Luis Giusti, the president of Venezuela’s state-run oil company, PDVSA, said in New York meanwhile that the market would not respond to producers’ efforts to bolster prices until far into the third quarter of the year – in other words, late autumn in the northern hemisphere, when demand will start to rise again.
Arrieta said in the presidential palace of Miraflores that by the close of the week, the main international benchmarks had fallen between 1.13 and 1.76 dollars, compared to last week’s close.
The benchmark Brent Crude stood at 10.87 dollars per barrel, 1.13 down from last Friday. Its average for the year is 13.84 dollars, compared to 19.06 in 1997, according to the Ministry of Energy report.
The U.S. benchmark West Texas Intermediate closed at 12.14 dollars, down from last week’s 13.90, which put the year’s average at 15.41 dollars, against last year’s 20.56 dollars.
The OPEC basket stood at 10.70 dollars, after closing at 11.92 dollars last Friday. The annual average fell to 13.08, down from 18.68 in 1997.
The jitters caused by the impact of the unstoppable slide in prices in countries which depend on oil, like OPEC members and other producers in the developing South, led to an exchange of veiled accusations of over-production among key members of the organisation this week.
Giusti said PDVSA studies led to the conclusion that some exporter had been trading around 600,000 barrels per day (bpd) this month on the secondary market, which caused the new fall in prices.
A few commentators interpreted Giusti as referring to Saudi Arabia, although he mentioned no specific country.
Iran, meanwhile, OPEC’s second leading exporter following Saudi Arabia, accused Venezuela of producing more than the agreed-upon level. But Arrieta denied that charge, and said unfounded speculation was creating a climate of artificial tension.
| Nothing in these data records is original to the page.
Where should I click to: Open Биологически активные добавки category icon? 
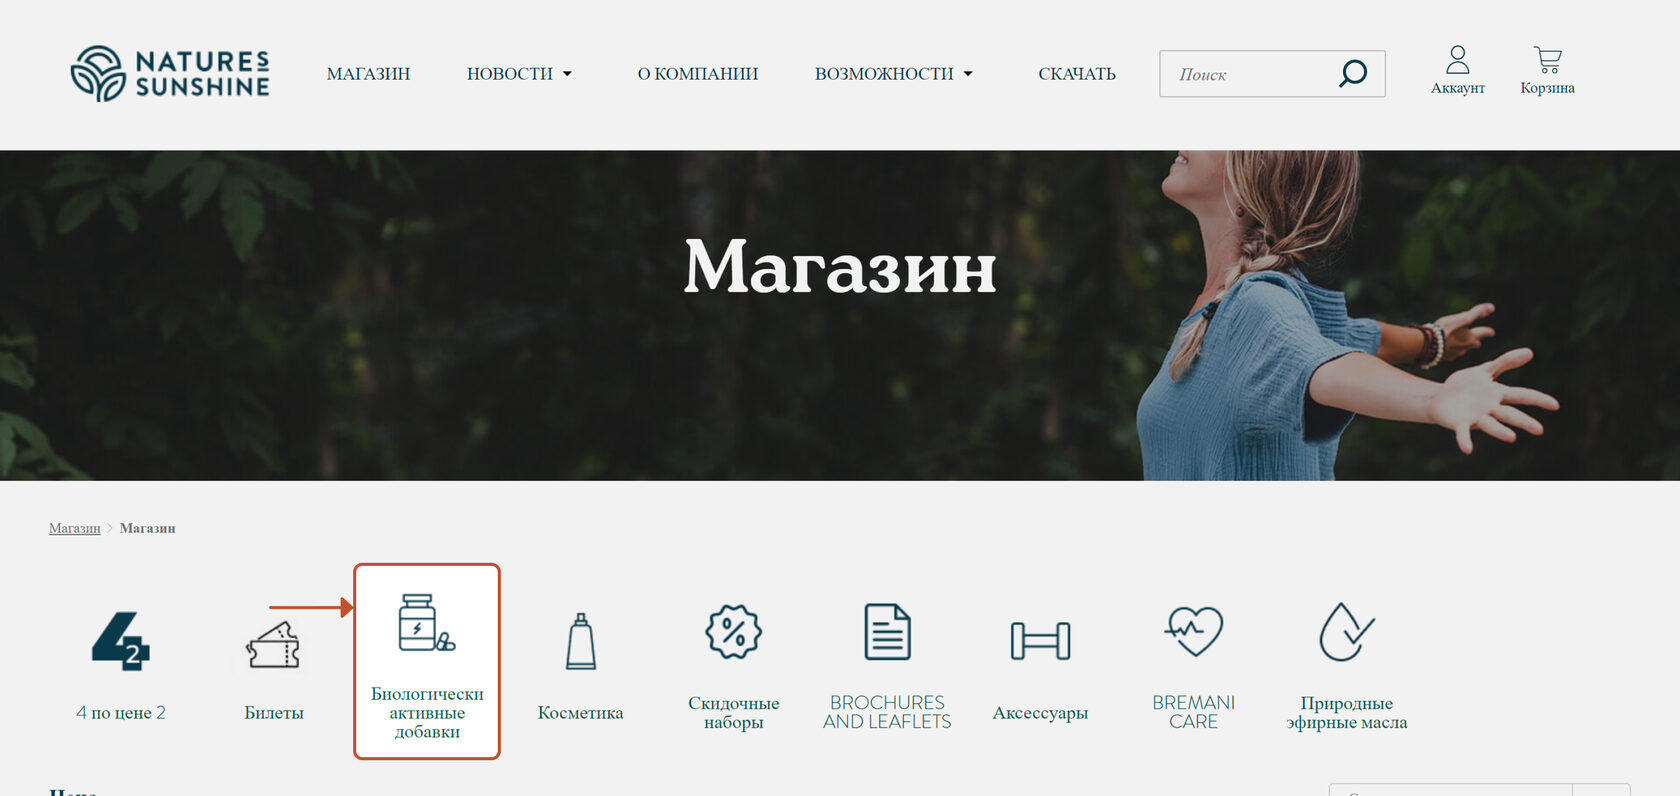[427, 623]
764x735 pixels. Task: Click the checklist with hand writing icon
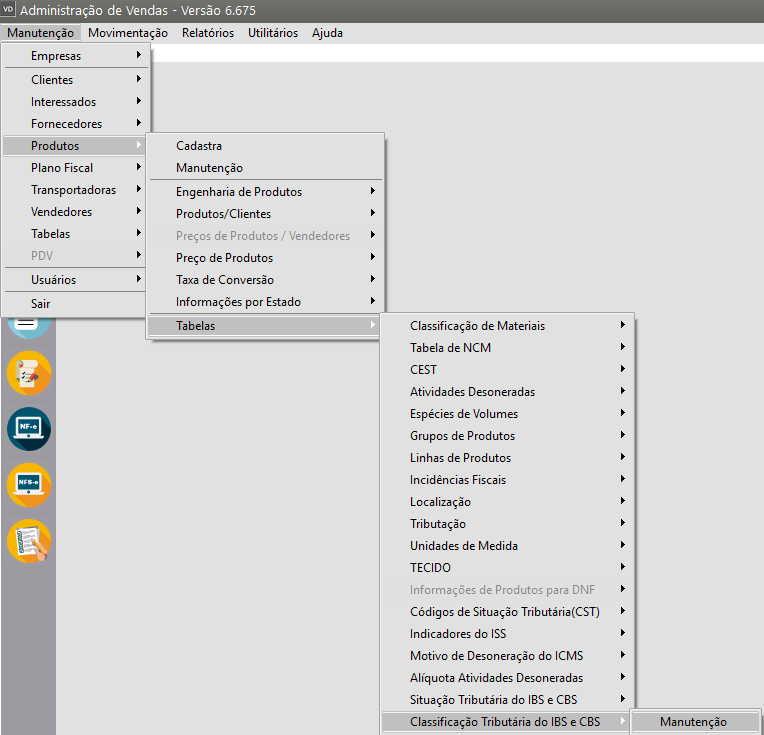(28, 541)
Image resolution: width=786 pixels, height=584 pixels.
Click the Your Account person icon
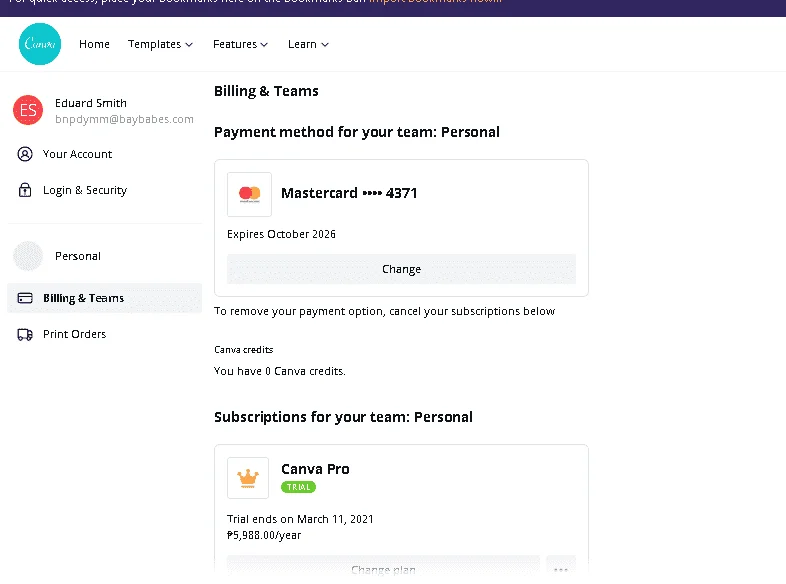(x=25, y=154)
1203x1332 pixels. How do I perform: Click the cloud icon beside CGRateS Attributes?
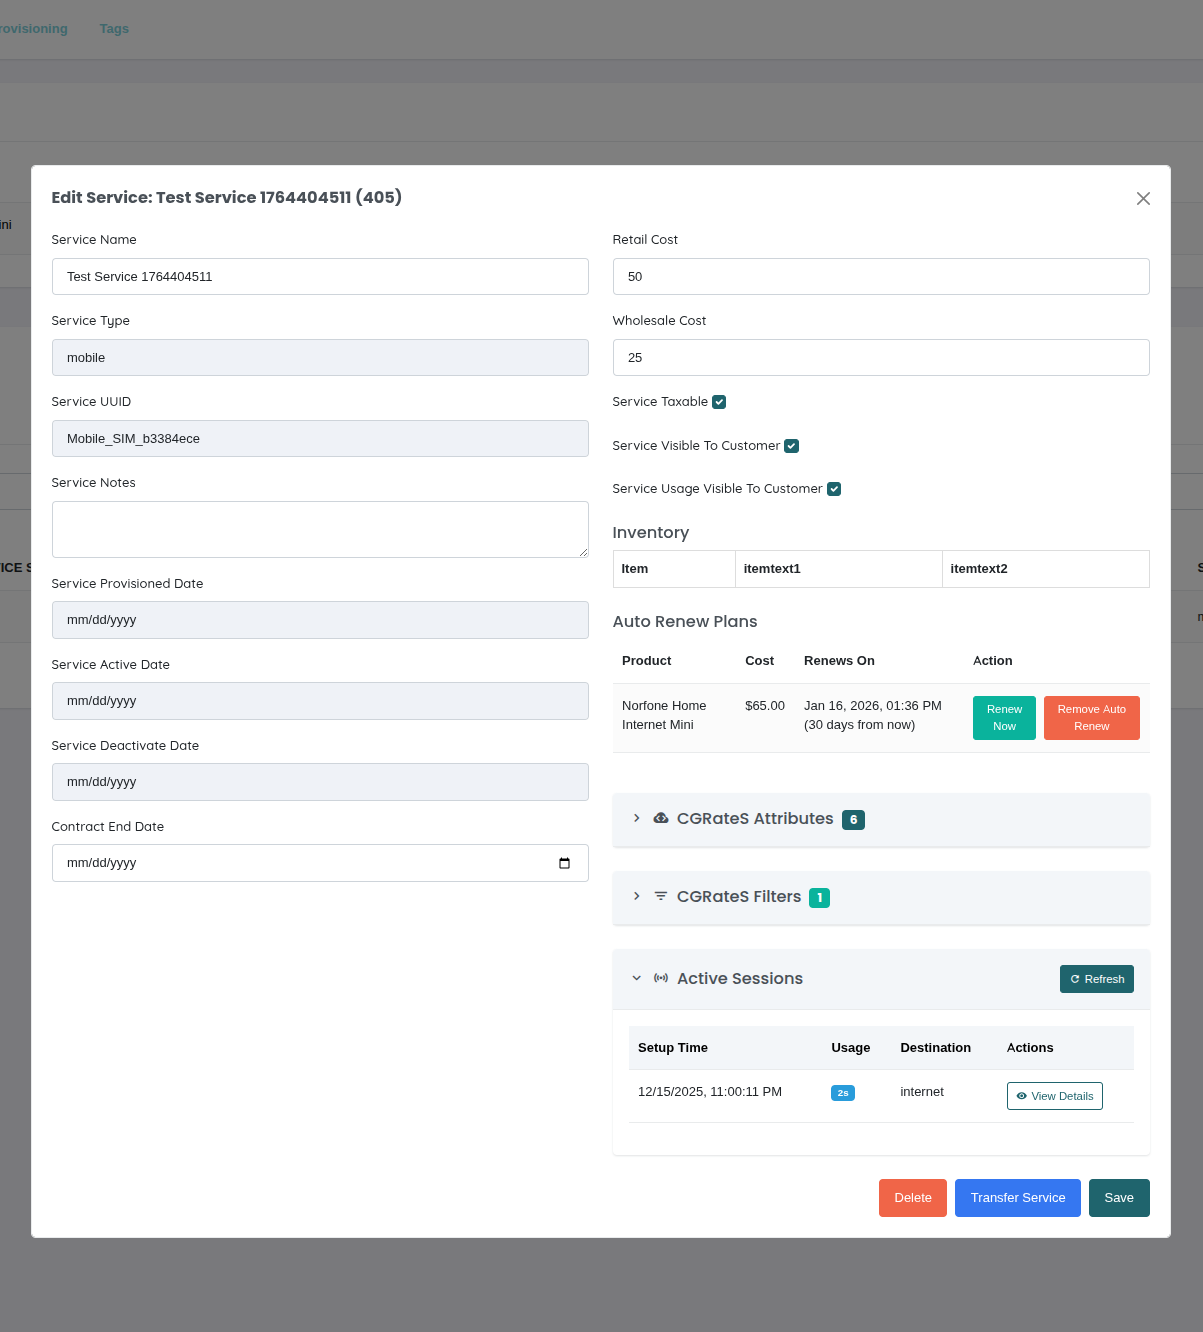click(x=661, y=818)
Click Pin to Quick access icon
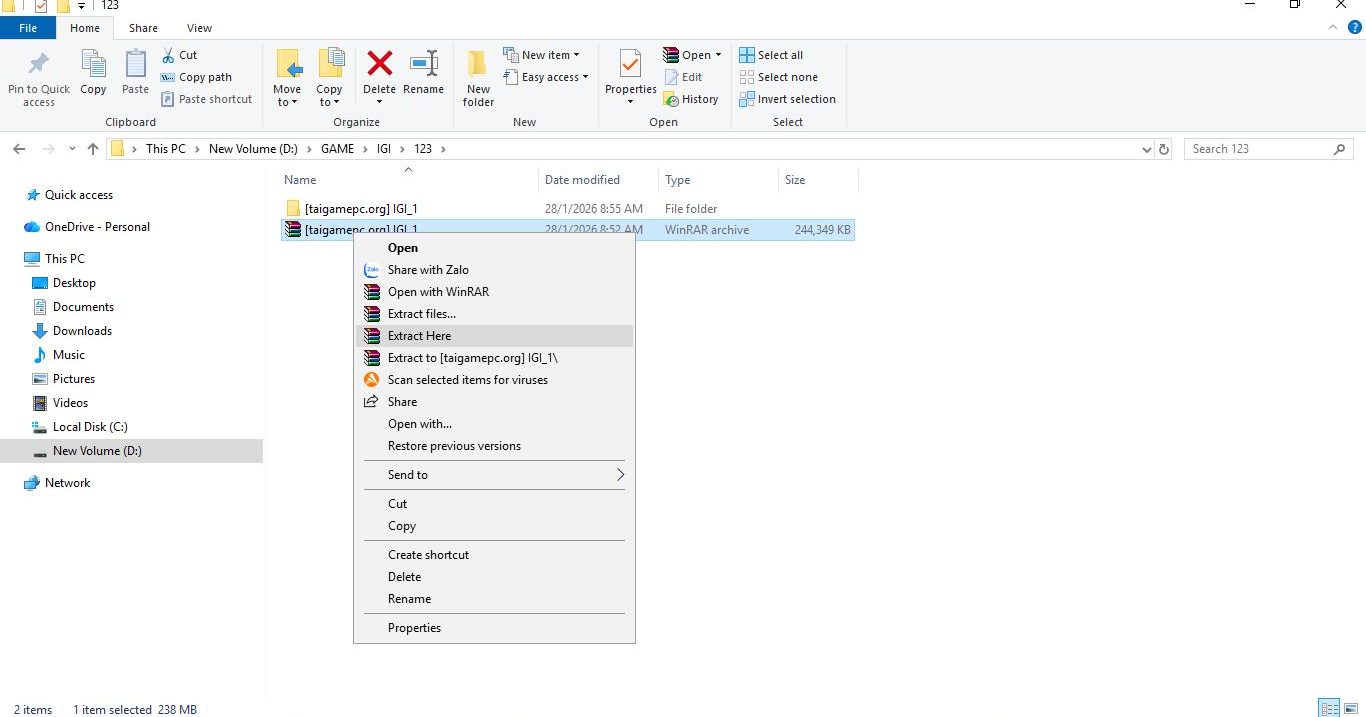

On Mar. 22, OPEC members Saudi Arabia and Venezuela and independent producer Mexico reached un unprecedented secret agreement in Riyadh to cut their production of crude by 600,000 bpd for the rest of the year.
The Riyadh pact was adopted by the 11 members of OPEC as well as independent exporters, with the exception of Great Britain, and has led to the withdrawal from the market of 1.4 million bpd since April, Arrieta said Friday.
He added that the second cutback – of 450,000 bpd as of July, agreed on by the members of the Riyadh pact in another secret meeting on Jun. 4, this time in Amsterdam – would bring the reduction to a total of 2.1 million bpd.
But the announcement, far from giving prices a boost, was the starting-point of an even faster downward slide in prices, even on the futures market, which implies that traders do not expect segments of unsatisfied demand in the next two months.
Before setting out to Norway on Friday, Arrieta said he still entertained hopes that Oslo would agree to participate in the collective cutback, even though Minister Merrit Amstrat had already refused.
He remarked that it was not a question of creating “a kind of syndicate” of exporters, but of the need for producers and consumers to “grant the market balance and stability, so that price, volume and the entire international spectrum of petroleum achieve a balance suitable to all.”
Venezuela, whose export cocktail closed this week at the lowest price seen in 30 years, 8.73 dollars per barrel, needs the year’s average to stand at around 13 dollars per barrel, the price on which its budget is based, because the budget has already been adjusted twice.
But the average price per barrel closed at 11.27 dollars, far below 1997’s 16.32 dollars and 1996’s 18.39 dollars.
Oil accounts for 77 percent of foreign-exchange, 40 percent of the budget and 22 percent of Gross Domestic Product (GDP) in Venezuela.